=== PROVIDED INFORMATION ===
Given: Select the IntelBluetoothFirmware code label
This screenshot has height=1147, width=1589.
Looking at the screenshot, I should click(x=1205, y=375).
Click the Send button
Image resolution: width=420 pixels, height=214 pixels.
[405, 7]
===
=== WORK REQUIRED ===
Return all entries exactly.

=== EXPECTED OUTPUT ===
Given: Select the IntelBluetoothFirmware code label
This screenshot has height=1147, width=1589.
Looking at the screenshot, I should click(x=1205, y=375).
Click the Send button
Image resolution: width=420 pixels, height=214 pixels.
[405, 7]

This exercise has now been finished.